While tariffs on goods may be imposed overnight if the UK reverts to WTO rules, these tariffs are much smaller than when the UK joined the EEC in 1973. For many non-agricultural commodities the tariffs are now very low. Even if there is [a] new free-trade agreement, evidence suggests that many firms may prefer to pay the (low) tariffs to avoid paperwork. With the UK outside the customs union, there will also be additional administrative costs but the WTO Trade Facilitation Agreement of February 2017, recently signed by the EU, will help to minimise these. Other non-tariff barriers should be initially low since UK firms are mostly already compliant with EU regulations.

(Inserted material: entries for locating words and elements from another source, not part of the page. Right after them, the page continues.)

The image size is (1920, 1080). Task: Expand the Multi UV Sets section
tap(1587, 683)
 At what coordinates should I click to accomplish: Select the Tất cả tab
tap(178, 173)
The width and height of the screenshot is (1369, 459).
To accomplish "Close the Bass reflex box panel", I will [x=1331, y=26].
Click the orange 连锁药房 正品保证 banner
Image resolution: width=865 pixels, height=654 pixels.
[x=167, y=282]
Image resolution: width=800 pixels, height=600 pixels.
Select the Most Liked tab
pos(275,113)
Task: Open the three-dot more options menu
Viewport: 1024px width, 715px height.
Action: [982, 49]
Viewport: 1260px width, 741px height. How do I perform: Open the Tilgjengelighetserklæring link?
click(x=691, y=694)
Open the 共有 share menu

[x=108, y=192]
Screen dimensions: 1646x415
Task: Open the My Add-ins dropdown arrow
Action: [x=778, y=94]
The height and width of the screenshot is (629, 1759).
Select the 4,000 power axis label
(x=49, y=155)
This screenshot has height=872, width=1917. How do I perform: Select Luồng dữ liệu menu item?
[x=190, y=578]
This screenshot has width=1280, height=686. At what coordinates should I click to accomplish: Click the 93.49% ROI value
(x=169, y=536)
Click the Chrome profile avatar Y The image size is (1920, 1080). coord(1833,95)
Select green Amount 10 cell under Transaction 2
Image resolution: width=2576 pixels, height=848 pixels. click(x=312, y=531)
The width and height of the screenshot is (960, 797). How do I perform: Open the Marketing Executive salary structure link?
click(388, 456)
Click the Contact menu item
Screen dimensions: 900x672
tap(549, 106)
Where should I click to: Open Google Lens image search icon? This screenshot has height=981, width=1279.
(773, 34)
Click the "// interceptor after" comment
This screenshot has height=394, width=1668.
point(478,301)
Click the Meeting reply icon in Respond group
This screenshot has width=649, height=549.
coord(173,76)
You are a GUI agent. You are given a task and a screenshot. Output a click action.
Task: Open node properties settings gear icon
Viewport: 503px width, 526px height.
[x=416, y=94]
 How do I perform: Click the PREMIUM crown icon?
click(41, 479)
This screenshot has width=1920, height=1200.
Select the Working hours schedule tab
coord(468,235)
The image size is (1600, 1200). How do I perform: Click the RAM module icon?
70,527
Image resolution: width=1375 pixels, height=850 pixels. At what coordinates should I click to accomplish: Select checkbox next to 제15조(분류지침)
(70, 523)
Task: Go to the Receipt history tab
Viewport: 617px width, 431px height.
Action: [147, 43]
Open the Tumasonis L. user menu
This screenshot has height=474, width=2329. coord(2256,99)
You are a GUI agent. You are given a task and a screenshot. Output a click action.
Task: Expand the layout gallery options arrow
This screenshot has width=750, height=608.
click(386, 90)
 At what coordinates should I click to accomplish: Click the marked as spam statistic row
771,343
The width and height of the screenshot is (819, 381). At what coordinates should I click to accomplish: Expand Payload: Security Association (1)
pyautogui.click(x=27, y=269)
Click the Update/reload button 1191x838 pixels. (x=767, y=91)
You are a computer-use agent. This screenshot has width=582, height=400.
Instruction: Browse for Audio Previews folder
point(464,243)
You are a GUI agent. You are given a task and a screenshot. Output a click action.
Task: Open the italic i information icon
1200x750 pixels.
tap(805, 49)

We have…become aware of a study of service trade (Walsh, 2006). This finds that services trade is influenced by size of economy and common language but not by distance. … If [we are] to accept Walsh’s conclusion of no EU membership impact on services trade with the EU, then our estimate of the total loss of EU trade following no deal on trade would be 12%. This equates to a 5% loss of total (EU plus non-EU) trade. This is much smaller than the Treasury’s estimate of 24% for the loss of trade in the event of no deal on trade. In our view, not all of the trade gains would be lost. UK firms would face a trade weighted tariff of around 4%, but outside food, drink, clothing and vehicles the tariffs are lower at around 1-2%. If firms were to increase their prices by the amount of the tariff and face an average price elasticity of -2 on their sales, then the loss of exports might be 4-8%. Regulatory issues should initially be minor due to the existing compliance of UK firms with EU rules, although there may be regulatory divergence over time. Kee and Nicita (2017) suggest that the loss of UK goods exports might be as low as 2% since commodities facing higher tariffs tend to have low price elasticities.
This paper recognises that the impact of EU membership was much smaller for the UK than for other EU members. We had assumed that HMT’s failure to recognise this key point in their 2016 report was due to an oversight, but the existence of the 2005 Treasury paper suggests that it was more deliberate. The omission could, of course, be due to a lack of institutional memory in an organisation with high staff turnover, but it is important to note that the official responsible for the 2016 report, Treasury Chief Economist, Sir Dave Ramsden (now Deputy Governor at the Bank of England), was employed at the Treasury in 2005.